В Библии нашел то, что странно перекликалось с моими мыслями. Во главе своей церкви поставил Он двоих — Петра и Павла. Того, кто трижды отрекся и того, кто был гонителем христиан. Почему? Не потому ли, что — только из грешников могут вырасти святые?
Припомнил донельзя избитое, ничего не объясняющее выражение: у каждого своя правда. Подумал — не так. На самом деле, своя у каждого только вина. Спрятанная глубоко внутри — и никогда никому не показываемая; своя, личная, собственная — вина. Ее не вытаскивают на свет — потому что никто не хочет казаться идиотом. Ни одному не придет в голову искренне просить прощения. Мы ищем оправдания, а не мотивы. Мы хороним свою вину — хороним тайно, воровато озираясь, как колдуна в средневековье. И лишь в страшный момент — когда смерть рядом и звать некого — вспоминаем Всевышнего. И тогда лишь осознаем: мы беспомощны перед Ним. И хотим обратиться к Нему — уже не за спасением, за прощением — но боимся, что опоздали, что время — кончилось.
И суть раскаяния открылась мне. Того — деятельного — раскаяния, что недостижимо для преступника, если с ним говорит не Господь, а гражданин следователь. Того раскаяния, что мешает жить так, как раньше. Оно не в слезах и стонах. И не в сокрушении разбитого сердца. Так — слезами — не каются перед Господом. А я — так мне казалось — понял Его. Он сказал: иди и не греши. И понял я, и признал — со всем смирением, на которое был способен: да, жил неправильно. Паскудно. И теперь — нужно иначе. Не только Ему — вернее, не столько Ему — мне нужно. И — стало почему-то очень жалко людей. Всех. И смотрящего, и лысого, и дежурного…

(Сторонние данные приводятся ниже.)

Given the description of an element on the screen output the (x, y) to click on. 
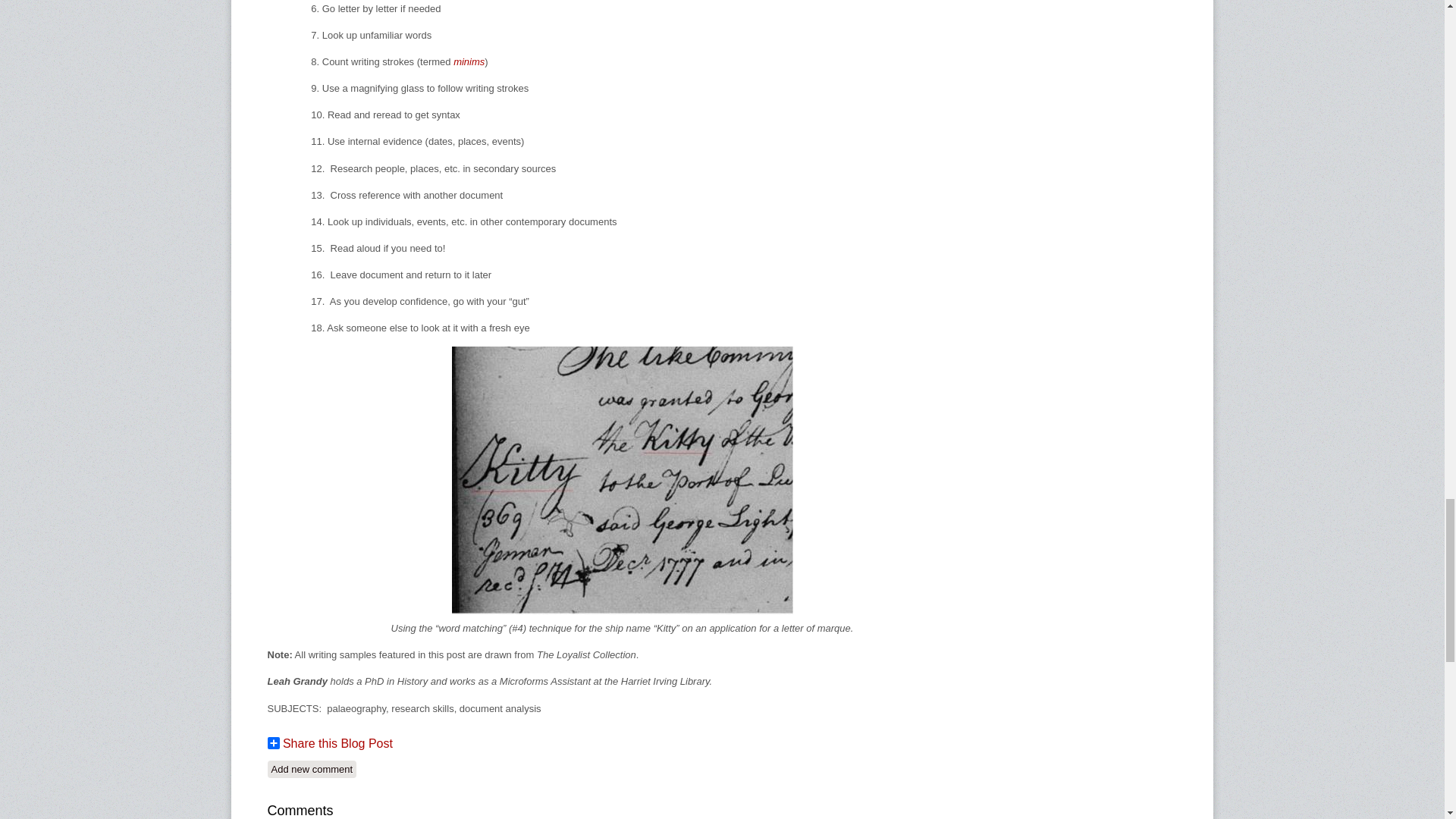
minims (468, 61)
Share your thoughts and opinions related to this posting. (311, 769)
Share this Blog Post (328, 743)
Add new comment (311, 769)
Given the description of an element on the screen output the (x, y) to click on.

Спустя неделю я впервые поел. Кому-то передали бульон — а съел я. Отказываться не стал — человек от сердца предложил; не за чифир или папиросы. И не от стадной солидарности — все норовили подкормить меня или по-другому как-нибудь поддержать. Я стал местной достопримечательностью. Даже в прогонах воры осведомлялись — мол, как там выживший?
Еще через пару дней пришел врач. А может медбрат, я не понял. Поморщился — да, лучше пахнуть в камере не стало — кивнул мне: пошли, мол, на осмотр. Послушал, сделал рентген. Спустя сутки дежурный крикнул:
— Горелов! С вещами на выход!
Дверь преисподней снова открылась. Но теперь я выходил — выходил жить.
Познакомились легко, сразу. Славик — вор-рецидивист, около тридцати; Кирилл — молодой парень, попался на разбойном нападении, да еще не один, а вместе со стаей; Женя — чуть старше Кирилла, убийца, из ликвидированной совсем недавно крупной ОПГ.